A Polícia Civil, por meio da Delegacia de Investigações Gerais (DIG) de Avaré, deflagrou na manhã desta terça-feira, 23 de dezembro de 2025, uma operação para combater crimes virtuais no município.  A notícia foi dada através de uma nota oficial emitida pela Seccional nesta terça, por volta das 14h18.

Contudo, já de manhã o jornal Voz do Vale – ligado ao PSD que apoia o atual governo – havia divulgado que os alvos seriam o ex-secretário municipal de Turismo, Márcio Danilo dos Santos, e o advogado Frederico Augusto Polis, ex-integrante do departamento jurídico da Câmara Municipal.

Segundo o jornal, Márcio Danilo é investigado por suposto envolvimento em mais de 27 crimes virtuais e seria responsável pela página “Jornal Cidade” no Facebook.  Já o advogado Frederico Poles, cunhado do ex-prefeito Jô Silvestre é investigado por ser o suposto mentor por trás dos perfis falsos “Seba Madureira” e “Pedro Madureira

A nota da Polícia Civil afirma apenas que a ação teve como foco o cumprimento de mandados de busca e apreensão em cinco endereços ligados a figuras conhecidas na cidade: um ex-secretário municipal e um advogado. Nenhum nome é citado.

Segundo a Delegacia Seccional de Polícia de Avaré, os alvos são investigados por suposta participação em um esquema de criação e utilização de perfis falsos em redes sociais; disseminação de notícias falsas (fake news) e prática de crimes contra a honra (calúnia, injúria e difamação) de terceiros.

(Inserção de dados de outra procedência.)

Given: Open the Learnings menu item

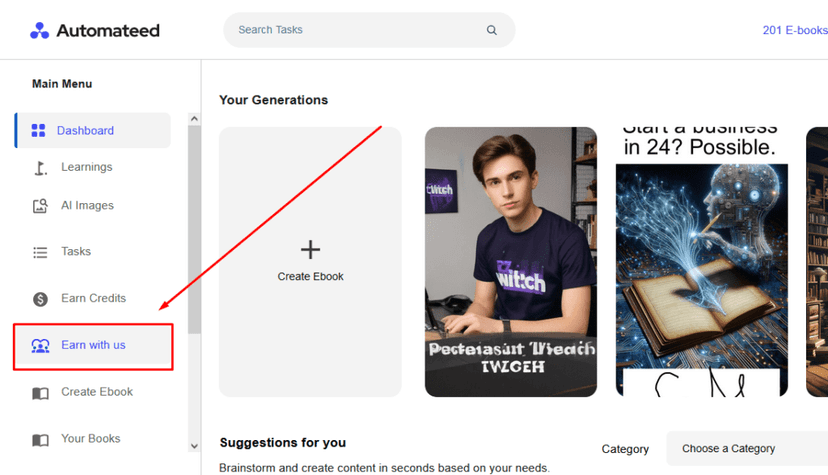Looking at the screenshot, I should (86, 167).
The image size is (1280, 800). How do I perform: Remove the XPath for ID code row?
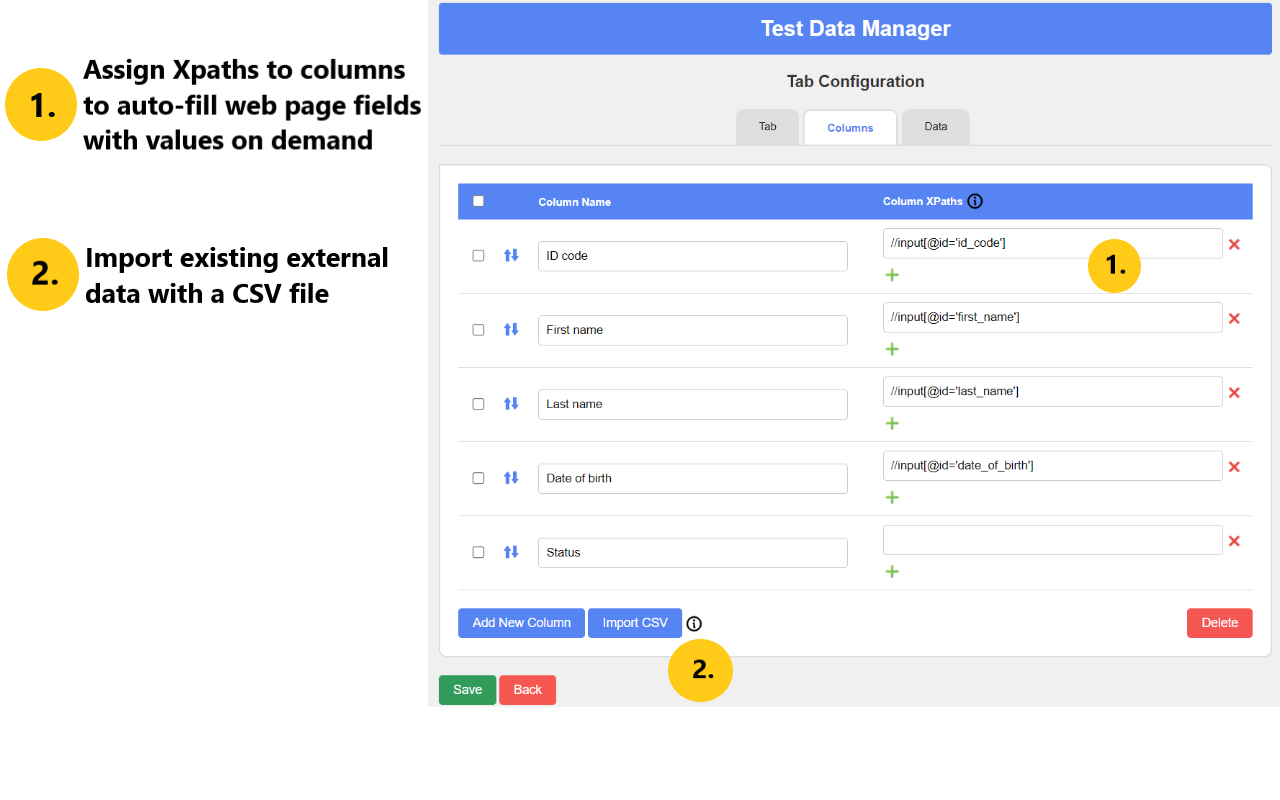pyautogui.click(x=1235, y=243)
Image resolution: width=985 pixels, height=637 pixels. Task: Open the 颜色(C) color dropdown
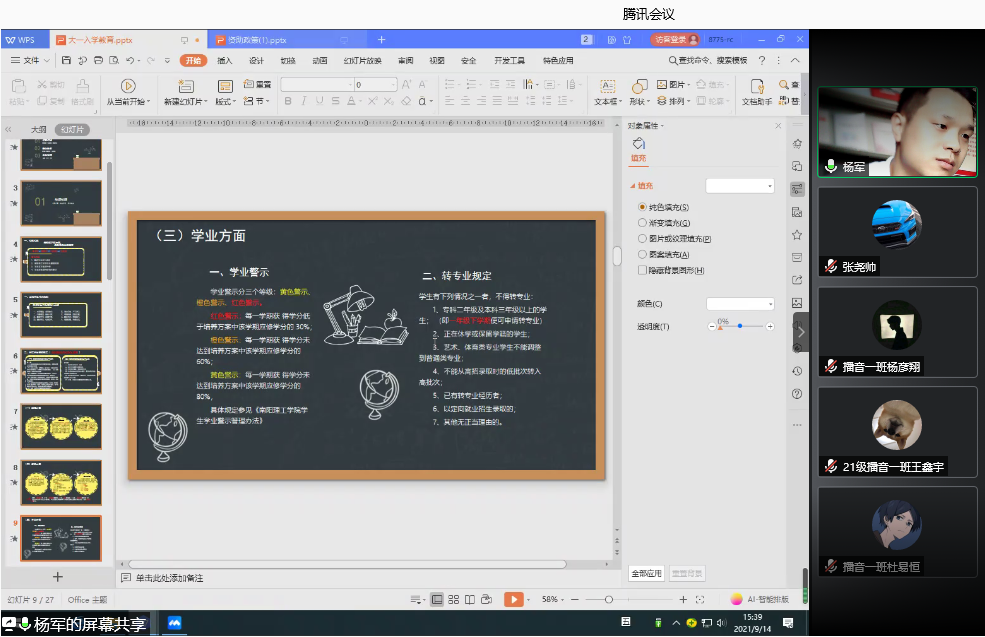point(741,304)
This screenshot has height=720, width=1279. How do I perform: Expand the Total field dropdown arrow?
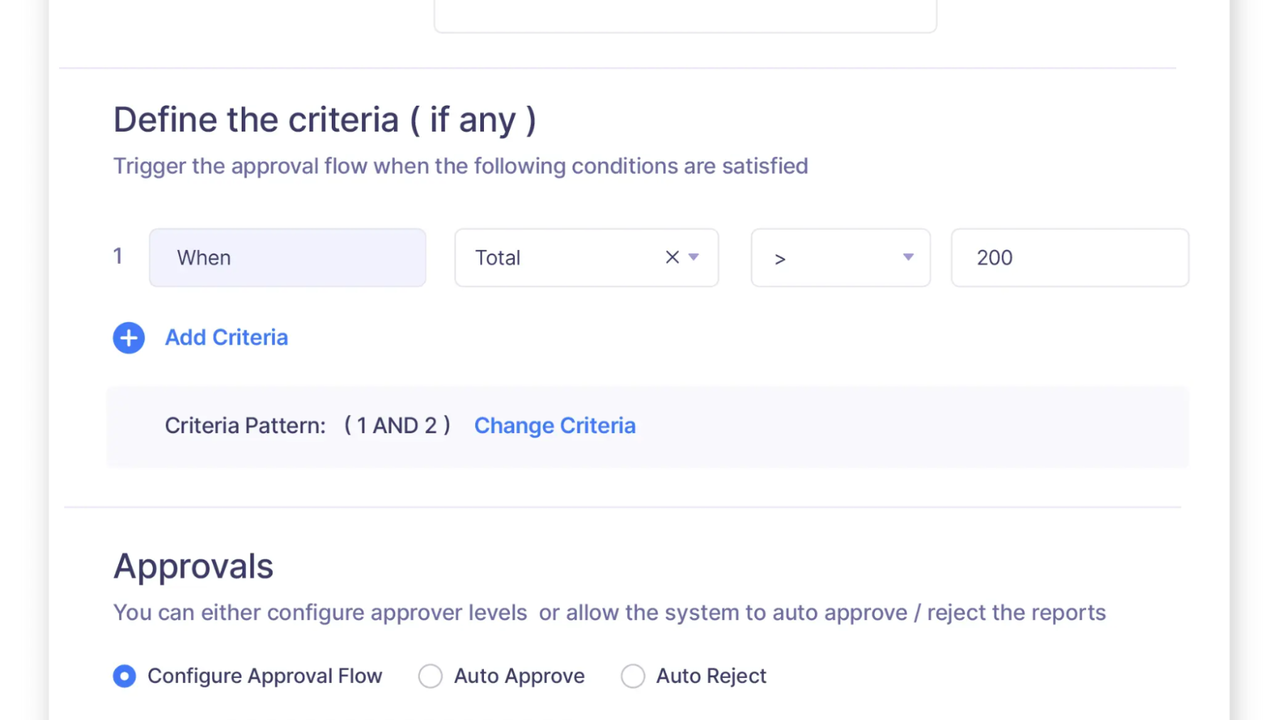694,258

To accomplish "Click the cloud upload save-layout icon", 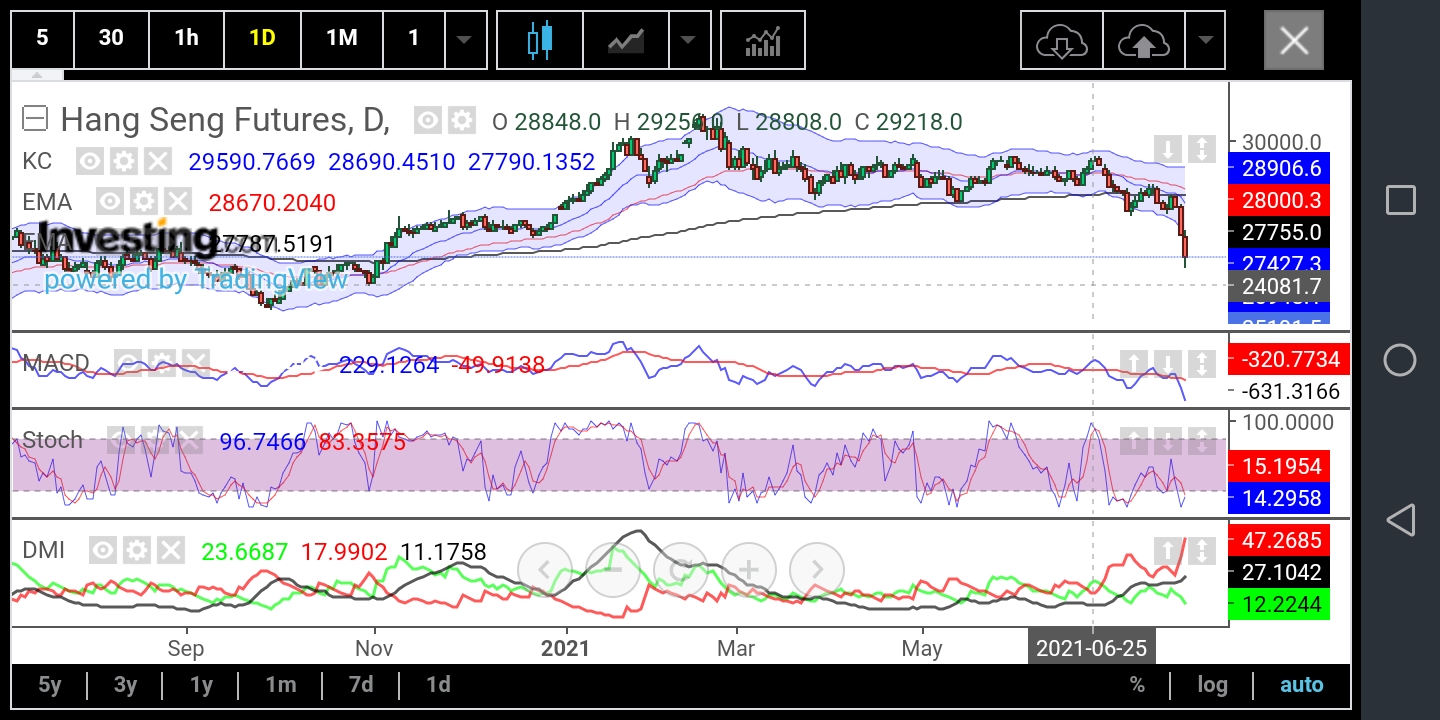I will pyautogui.click(x=1143, y=41).
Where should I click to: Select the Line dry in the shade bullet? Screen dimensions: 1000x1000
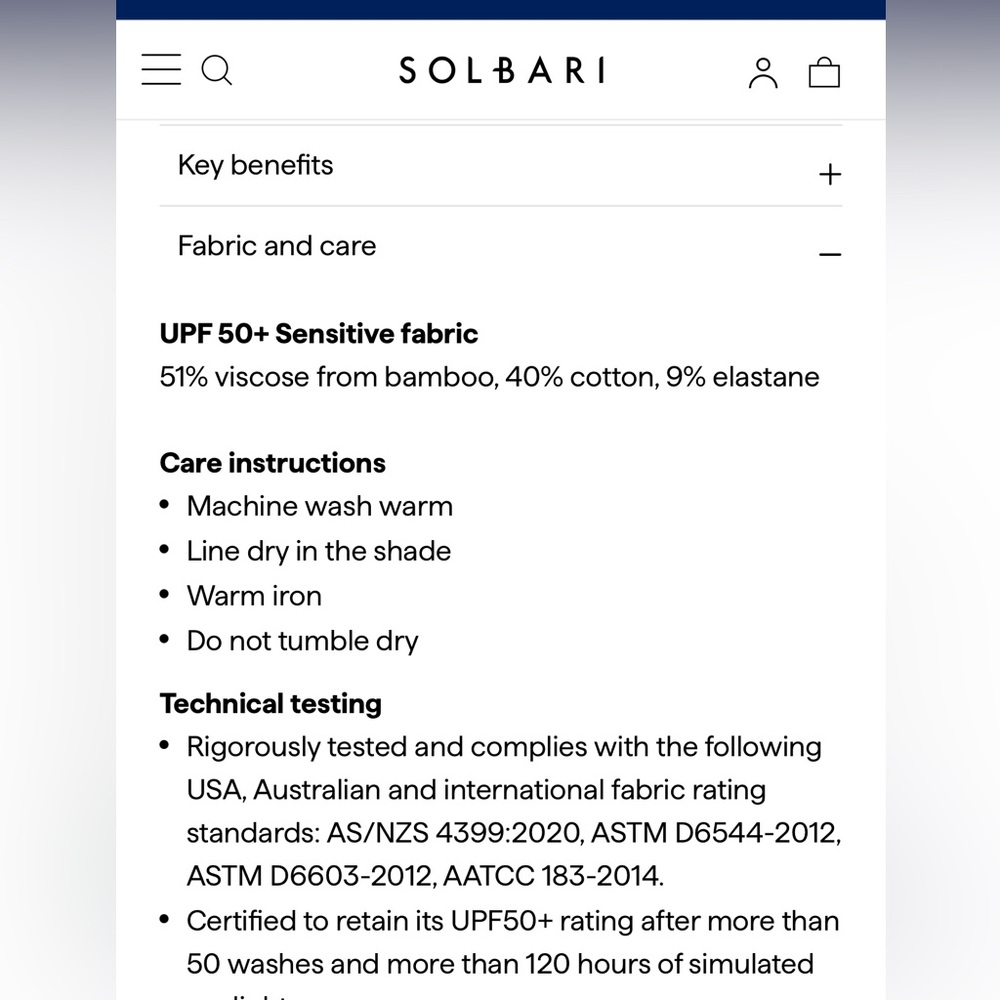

A polícia informou que as investigações já reúnem elementos técnicos que vinculam o acesso aos perfis falsos a dispositivos eletrônicos pertencentes a um dos investigados.

 

Apreensões e procedimentos

Durante as diligências, foram apreendidos equipamentos eletrônicos (como celulares e computadores), que agora serão submetidos a perícia técnica para extração de dados e continuidade das provas.

Por envolver um profissional do Direito, as diligências foram acompanhadas por advogados designados pela Subseção da OAB de Avaré, garantindo o cumprimento das prerrogativas legais.

O caso segue sob sigilo e o inquérito policial tramita no Cartório Criminal da Delegacia Seccional. A Polícia Civil busca agora o “completo esclarecimento dos fatos” e a identificação de possíveis outros envolvidos no esquema de ataques digitais.

Até o fechamento desta matéria, a defesa dos investigados não havia se pronunciado oficialmente.